■ Quoted passage:
|---|
There’s Rosenthal’s personal story: the painful rise from a Bronx housing project, the consuming ambition; the neglect of a wife grown ill and obese, the dumping of the woman who reportedly rubbed creams into her lover’s acne-laden skin and put in 17 years waiting vainly to become the second Mrs. Rosenthal.

Analogous to the stories from private life are the newsroom “horror stories” (the term is the author’s)--the blacklist that could consign a reporter to limbo or at least the outer suburbs, the chance remark that could leave a career dead-ended if picked up by “a hair-trigger-tempered editor whose disposition was not improved by alcohol.”

Some stories are already a matter of public controversy--such as that of Raymond Bonner, whose El Salvador reports critiquing U.S. policy were first encouraged, then discouraged, and who finally left when he was pulled off the beat. Or the case of science reporter Richard Severo, cast into limbo after accepting a book contract with a house other than Times Books (though based, be it added, on a series bylined for the New York Times).
|---|
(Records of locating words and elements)
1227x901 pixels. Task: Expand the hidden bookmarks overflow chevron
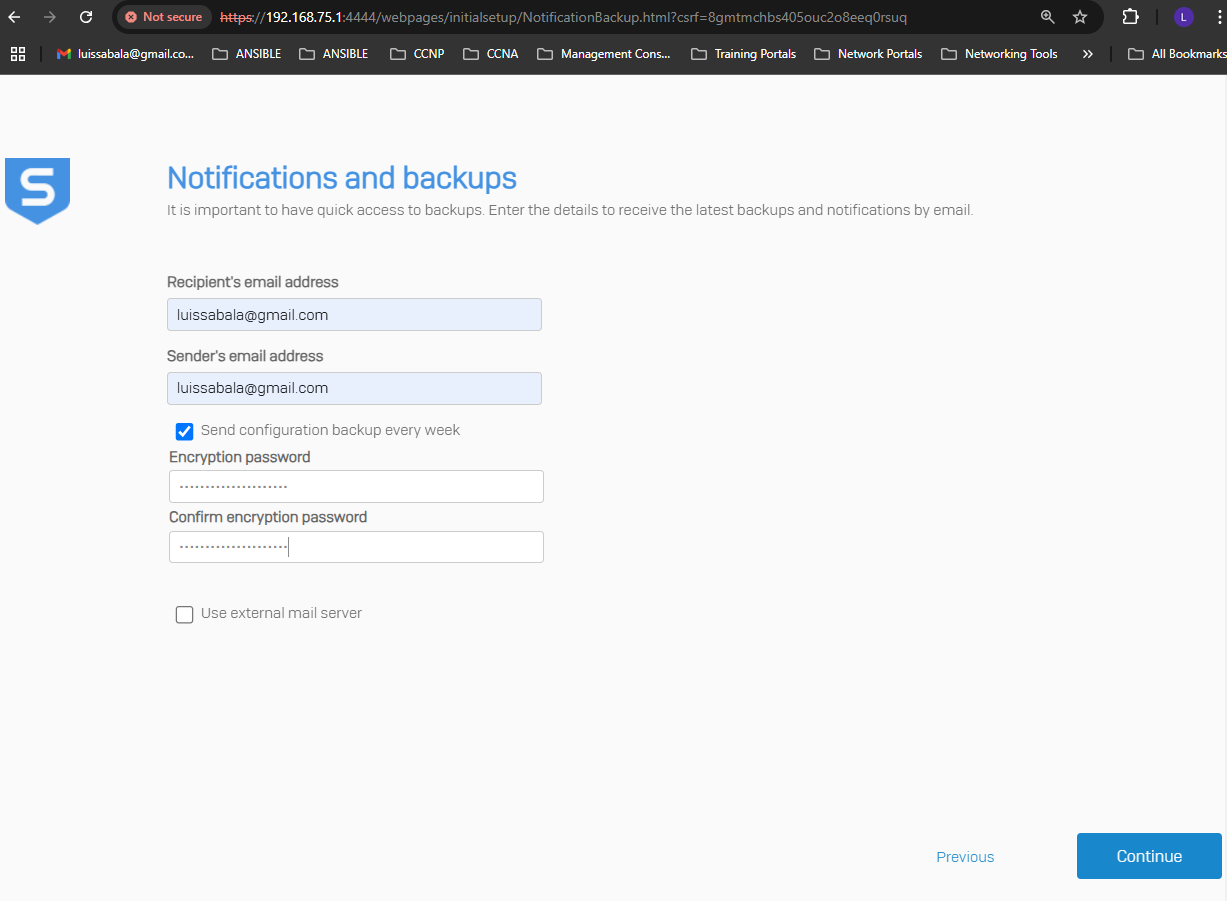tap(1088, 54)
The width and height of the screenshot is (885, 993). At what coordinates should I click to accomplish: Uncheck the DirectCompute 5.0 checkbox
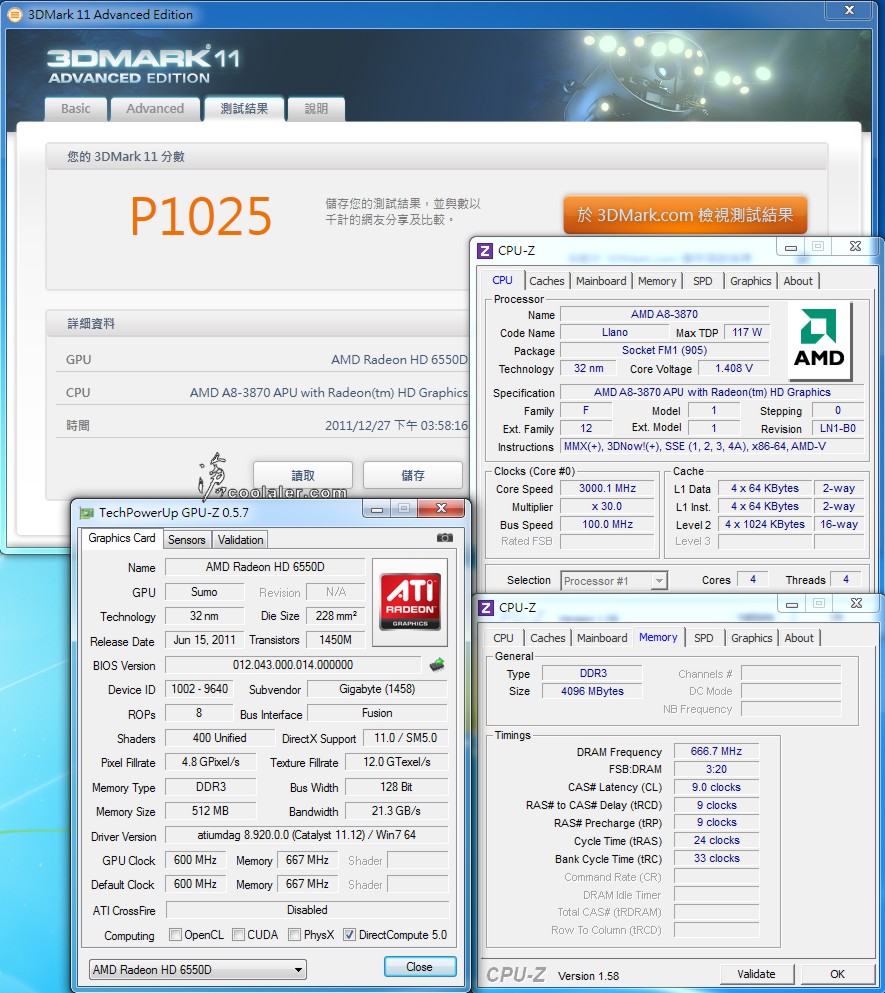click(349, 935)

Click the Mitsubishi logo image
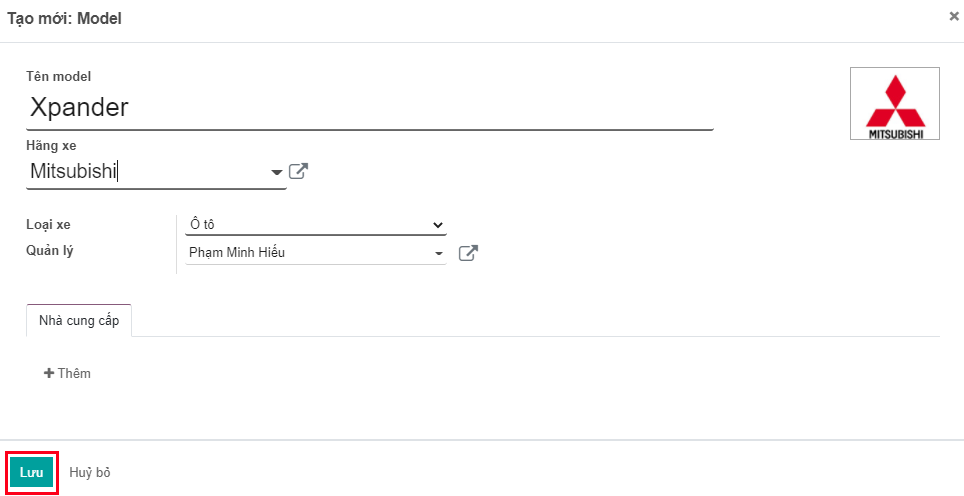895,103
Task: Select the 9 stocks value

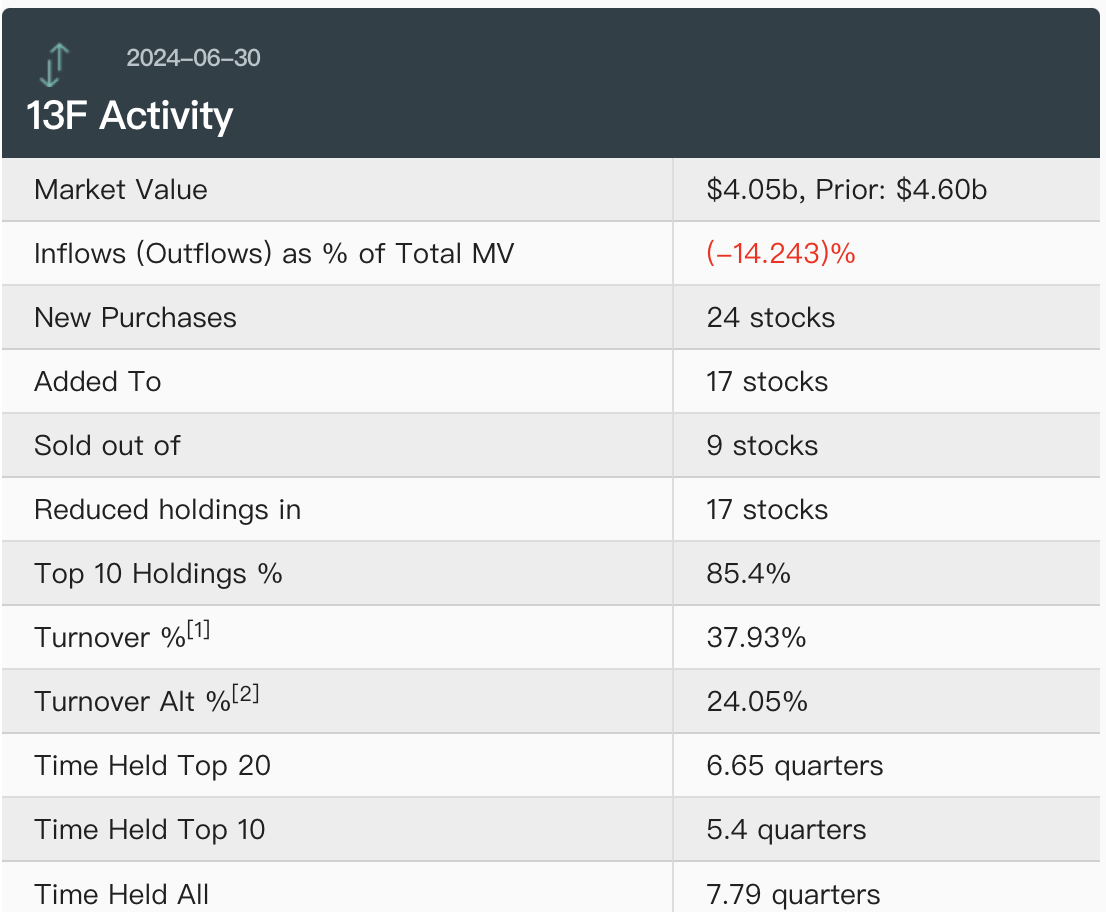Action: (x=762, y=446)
|---|
■ Exercise instructions:
**1.** Answer these questions from the passage on Rosenthal:
(a) For how many years did the woman wait to become the second Mrs. Rosenthal?
(b) Which country did Raymond Bonner's reports critiquing U.S. policy cover?
(c) What did Richard Severo accept before being cast into limbo?
**2.** Carry on the passage on Rosenthal from the point where it stops.
The rows are separate material and have no connection to the passage on Rosenthal.

■ Per-task outputs:
**1.**
(a) 17 years.
(b) El Salvador.
(c) A book contract with a house other than Times Books.

**2.**
The list is seemingly endless, the case histories reeled off against the backdrop of a newspaper in flux, reinventing itself, financially and editorially, in a search for survival into the ‘80s. The corporation diversifies. Powerful journalists vie for position. Bureau chiefs are appointed and unseated. Power passes in a publishing dynasty. And as all the while Rosenthal expands his own power base--part empire builder, part rogue elephant in an unflattering portrait that finds its subject almost incapable of doing right. (On Page 10, Ray Bonner, the Times’ man in El Salvador is Rosenthal’s victim, “jerked” out of Central America by an editor moving the Times “many ideological steps to the right.” Two hundred and seventy-two pages later, that same Bonner is an “unschooled reporter” who based his exposes on “a most shaky foundation,” who “burned” his paper repeatedly and brought on “controversies that cast doubt on both his credibility and that of his newspaper.” And who gets slammed for keeping Bonner in place? You guessed it.)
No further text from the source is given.